What lines in the listing below hold the string "agent"? Please copy them out.

-*-

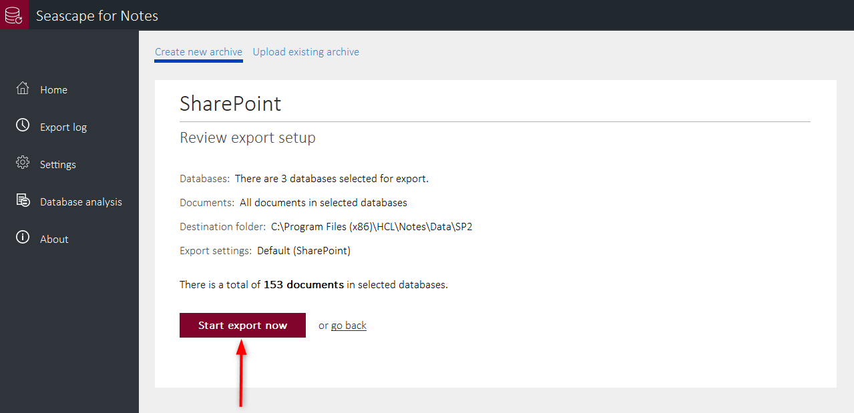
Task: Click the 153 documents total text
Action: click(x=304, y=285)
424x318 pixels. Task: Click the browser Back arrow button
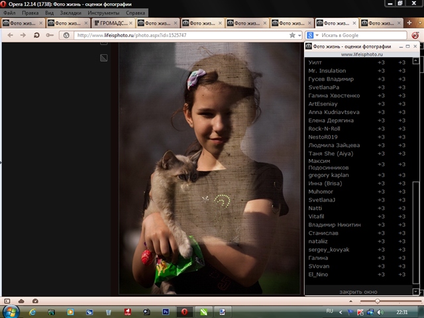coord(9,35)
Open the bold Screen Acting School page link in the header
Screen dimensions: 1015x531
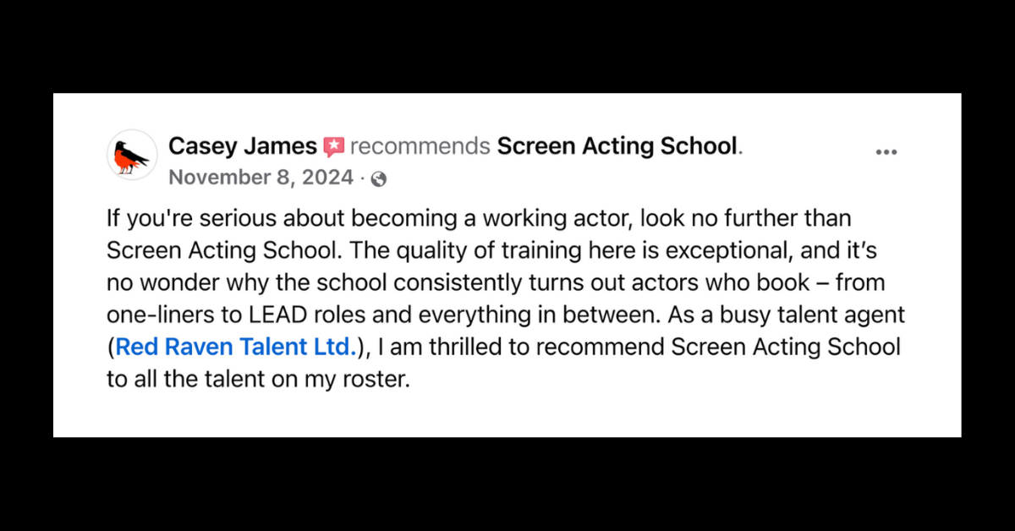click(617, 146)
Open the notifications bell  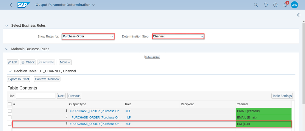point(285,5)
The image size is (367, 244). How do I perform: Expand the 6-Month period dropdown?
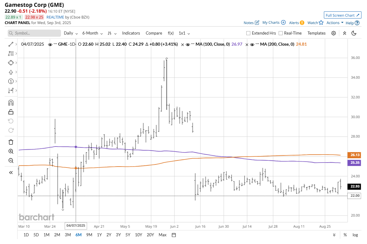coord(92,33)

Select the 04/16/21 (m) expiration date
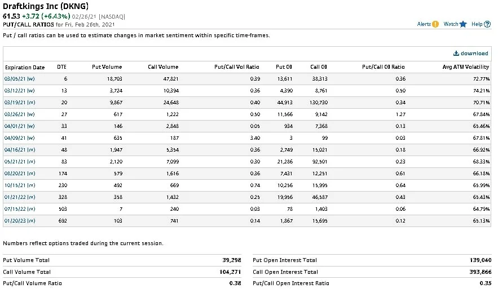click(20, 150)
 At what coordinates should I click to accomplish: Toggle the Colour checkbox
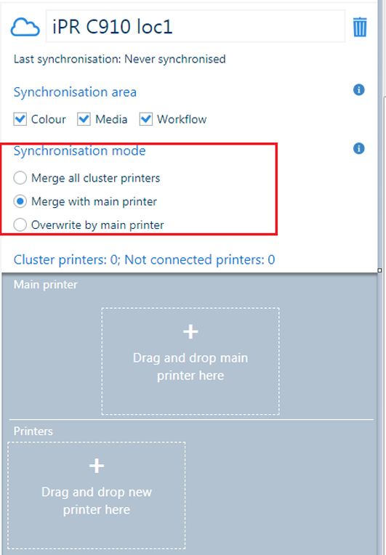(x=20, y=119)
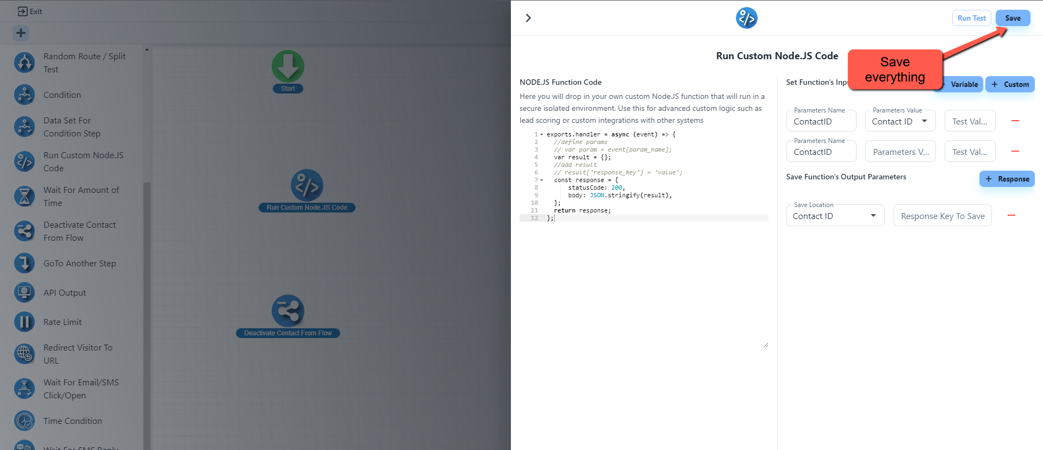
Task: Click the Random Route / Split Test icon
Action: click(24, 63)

-*-

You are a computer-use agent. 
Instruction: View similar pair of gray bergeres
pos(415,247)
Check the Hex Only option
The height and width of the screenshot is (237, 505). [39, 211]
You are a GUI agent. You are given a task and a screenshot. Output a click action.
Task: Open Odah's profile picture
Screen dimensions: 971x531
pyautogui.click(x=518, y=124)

-*-

**Expected output:**
You are a computer-use agent. 
You are a GUI agent. You are given a task and a screenshot. Output a click action.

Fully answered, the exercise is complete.